• [Problem details]: All of the data that follows should be output again without any alteration.

Segment Open

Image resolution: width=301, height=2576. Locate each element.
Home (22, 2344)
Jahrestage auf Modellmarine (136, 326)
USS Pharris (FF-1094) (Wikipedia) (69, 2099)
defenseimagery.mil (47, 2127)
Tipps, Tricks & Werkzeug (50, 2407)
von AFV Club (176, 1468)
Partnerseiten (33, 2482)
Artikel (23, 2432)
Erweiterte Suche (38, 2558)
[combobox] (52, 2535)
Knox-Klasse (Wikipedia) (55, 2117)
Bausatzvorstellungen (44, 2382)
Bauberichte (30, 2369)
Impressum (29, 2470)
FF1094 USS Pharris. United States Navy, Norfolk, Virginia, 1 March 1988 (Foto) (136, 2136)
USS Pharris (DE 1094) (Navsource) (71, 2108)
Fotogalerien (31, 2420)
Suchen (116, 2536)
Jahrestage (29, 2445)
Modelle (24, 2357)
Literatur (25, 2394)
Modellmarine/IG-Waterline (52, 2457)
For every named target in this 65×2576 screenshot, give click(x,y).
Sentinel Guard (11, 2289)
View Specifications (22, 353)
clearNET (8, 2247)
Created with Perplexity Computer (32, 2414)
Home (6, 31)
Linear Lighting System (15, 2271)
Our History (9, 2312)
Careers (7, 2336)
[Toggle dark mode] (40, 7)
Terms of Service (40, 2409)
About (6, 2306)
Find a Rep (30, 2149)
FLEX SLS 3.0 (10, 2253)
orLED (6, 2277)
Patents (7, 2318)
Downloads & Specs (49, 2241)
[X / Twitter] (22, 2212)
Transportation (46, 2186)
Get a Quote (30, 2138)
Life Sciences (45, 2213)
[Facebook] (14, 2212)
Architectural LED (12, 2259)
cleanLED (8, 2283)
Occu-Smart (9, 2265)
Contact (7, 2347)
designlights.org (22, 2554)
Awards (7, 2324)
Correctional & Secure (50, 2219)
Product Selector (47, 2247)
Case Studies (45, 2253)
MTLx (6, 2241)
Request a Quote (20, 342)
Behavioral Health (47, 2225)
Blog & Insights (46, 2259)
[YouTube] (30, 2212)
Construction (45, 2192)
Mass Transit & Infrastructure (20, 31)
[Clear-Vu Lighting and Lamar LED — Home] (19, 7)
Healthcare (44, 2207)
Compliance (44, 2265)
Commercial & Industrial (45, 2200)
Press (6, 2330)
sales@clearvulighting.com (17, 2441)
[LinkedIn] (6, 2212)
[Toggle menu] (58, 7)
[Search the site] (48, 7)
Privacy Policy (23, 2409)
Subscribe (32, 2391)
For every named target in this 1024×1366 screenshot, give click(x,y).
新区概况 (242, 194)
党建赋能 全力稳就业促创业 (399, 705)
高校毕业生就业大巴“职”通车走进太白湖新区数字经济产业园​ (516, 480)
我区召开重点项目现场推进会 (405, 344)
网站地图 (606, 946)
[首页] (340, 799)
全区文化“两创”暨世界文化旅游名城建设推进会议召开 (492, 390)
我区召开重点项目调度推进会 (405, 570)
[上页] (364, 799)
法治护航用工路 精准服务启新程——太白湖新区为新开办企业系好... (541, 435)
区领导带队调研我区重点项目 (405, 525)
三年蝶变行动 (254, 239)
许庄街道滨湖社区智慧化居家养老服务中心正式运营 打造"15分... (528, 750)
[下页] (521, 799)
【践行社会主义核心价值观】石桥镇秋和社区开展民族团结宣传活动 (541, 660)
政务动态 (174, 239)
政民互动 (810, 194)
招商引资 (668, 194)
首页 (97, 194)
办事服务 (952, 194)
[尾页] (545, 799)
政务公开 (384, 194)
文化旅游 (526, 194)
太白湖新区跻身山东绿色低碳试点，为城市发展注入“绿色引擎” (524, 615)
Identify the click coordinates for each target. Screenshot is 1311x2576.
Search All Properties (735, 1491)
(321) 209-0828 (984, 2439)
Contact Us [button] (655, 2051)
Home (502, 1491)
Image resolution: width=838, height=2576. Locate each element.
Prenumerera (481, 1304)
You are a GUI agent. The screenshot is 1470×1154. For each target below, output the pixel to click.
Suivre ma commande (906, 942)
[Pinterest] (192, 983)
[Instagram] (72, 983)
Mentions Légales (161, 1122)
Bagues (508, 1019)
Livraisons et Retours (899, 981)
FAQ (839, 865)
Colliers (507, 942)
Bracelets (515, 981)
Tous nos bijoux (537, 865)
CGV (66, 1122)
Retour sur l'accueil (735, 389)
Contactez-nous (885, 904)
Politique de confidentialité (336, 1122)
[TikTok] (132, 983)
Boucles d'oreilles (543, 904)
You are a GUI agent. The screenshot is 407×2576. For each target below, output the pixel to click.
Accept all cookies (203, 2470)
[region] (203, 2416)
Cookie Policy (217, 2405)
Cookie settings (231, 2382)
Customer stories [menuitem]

Segment Closed

• [Result for this task]:
Image resolution: width=301, height=2576. Locate each element.
Home (22, 2344)
Jahrestage auf Modellmarine (136, 326)
USS Pharris (FF-1094) (Wikipedia) (69, 2099)
defenseimagery.mil (47, 2127)
Tipps, Tricks & Werkzeug (50, 2407)
von AFV Club (176, 1468)
Partnerseiten (33, 2482)
Artikel (23, 2432)
Erweiterte Suche (38, 2558)
[combobox] (52, 2535)
Knox-Klasse (Wikipedia) (55, 2117)
Bausatzvorstellungen (44, 2382)
Bauberichte (30, 2369)
Impressum (29, 2470)
FF1094 USS Pharris. United States Navy, Norfolk, Virginia, 1 March 1988 (Foto) (136, 2136)
USS Pharris (DE 1094) (Navsource) (71, 2108)
Fotogalerien (31, 2420)
Suchen (116, 2536)
Jahrestage (29, 2445)
Modelle (24, 2357)
Literatur (25, 2394)
Modellmarine/IG-Waterline (52, 2457)
For every named target in this 65×2576 screenshot, give click(x,y).
Sentinel Guard (11, 2289)
View Specifications (22, 353)
clearNET (8, 2247)
Created with Perplexity Computer (32, 2414)
Home (6, 31)
Linear Lighting System (15, 2271)
Our History (9, 2312)
Careers (7, 2336)
[Toggle dark mode] (40, 7)
Terms of Service (40, 2409)
About (6, 2306)
Find a Rep (30, 2149)
FLEX SLS 3.0 (10, 2253)
orLED (6, 2277)
Patents (7, 2318)
Downloads & Specs (49, 2241)
[X / Twitter] (22, 2212)
Transportation (46, 2186)
Get a Quote (30, 2138)
Life Sciences (45, 2213)
[Facebook] (14, 2212)
Architectural LED (12, 2259)
cleanLED (8, 2283)
Occu-Smart (9, 2265)
Contact (7, 2347)
designlights.org (22, 2554)
Awards (7, 2324)
Correctional & Secure (50, 2219)
Product Selector (47, 2247)
Case Studies (45, 2253)
MTLx (6, 2241)
Request a Quote (20, 342)
Behavioral Health (47, 2225)
Blog & Insights (46, 2259)
[YouTube] (30, 2212)
Construction (45, 2192)
Mass Transit & Infrastructure (20, 31)
[Clear-Vu Lighting and Lamar LED — Home] (19, 7)
Healthcare (44, 2207)
Compliance (44, 2265)
Commercial & Industrial (45, 2200)
Press (6, 2330)
sales@clearvulighting.com (17, 2441)
[LinkedIn] (6, 2212)
[Toggle menu] (58, 7)
[Search the site] (48, 7)
Privacy Policy (23, 2409)
Subscribe (32, 2391)
For every named target in this 1024×1366 screenshot, give click(x,y).
新区概况 (242, 194)
党建赋能 全力稳就业促创业 (399, 705)
高校毕业生就业大巴“职”通车走进太白湖新区数字经济产业园​ (516, 480)
我区召开重点项目现场推进会 (405, 344)
网站地图 (606, 946)
[首页] (340, 799)
全区文化“两创”暨世界文化旅游名城建设推进会议召开 (492, 390)
我区召开重点项目调度推进会 (405, 570)
[上页] (364, 799)
法治护航用工路 精准服务启新程——太白湖新区为新开办企业系好... (541, 435)
区领导带队调研我区重点项目 (405, 525)
三年蝶变行动 (254, 239)
许庄街道滨湖社区智慧化居家养老服务中心正式运营 打造"15分... (528, 750)
[下页] (521, 799)
【践行社会主义核心价值观】石桥镇秋和社区开展民族团结宣传活动 (541, 660)
政务动态 (174, 239)
政民互动 (810, 194)
招商引资 (668, 194)
首页 (97, 194)
办事服务 (952, 194)
[尾页] (545, 799)
政务公开 (384, 194)
文化旅游 (526, 194)
太白湖新区跻身山东绿色低碳试点，为城市发展注入“绿色引擎” (524, 615)
Identify the click coordinates for each target. Screenshot is 1311x2576.
Search All Properties (735, 1491)
(321) 209-0828 (984, 2439)
Contact Us [button] (655, 2051)
Home (502, 1491)
Image resolution: width=838, height=2576. Locate each element.
Prenumerera (481, 1304)
You are a GUI agent. The screenshot is 1470×1154. For each target below, output the pixel to click.
Suivre ma commande (906, 942)
[Pinterest] (192, 983)
[Instagram] (72, 983)
Mentions Légales (161, 1122)
Bagues (508, 1019)
Livraisons et Retours (899, 981)
FAQ (839, 865)
Colliers (507, 942)
Bracelets (515, 981)
Tous nos bijoux (537, 865)
CGV (66, 1122)
Retour sur l'accueil (735, 389)
Contactez-nous (885, 904)
Politique de confidentialité (336, 1122)
[TikTok] (132, 983)
Boucles d'oreilles (543, 904)
You are a GUI agent. The screenshot is 407×2576. For each target below, output the pixel to click.
Accept all cookies (203, 2470)
[region] (203, 2416)
Cookie Policy (217, 2405)
Cookie settings (231, 2382)
Customer stories [menuitem]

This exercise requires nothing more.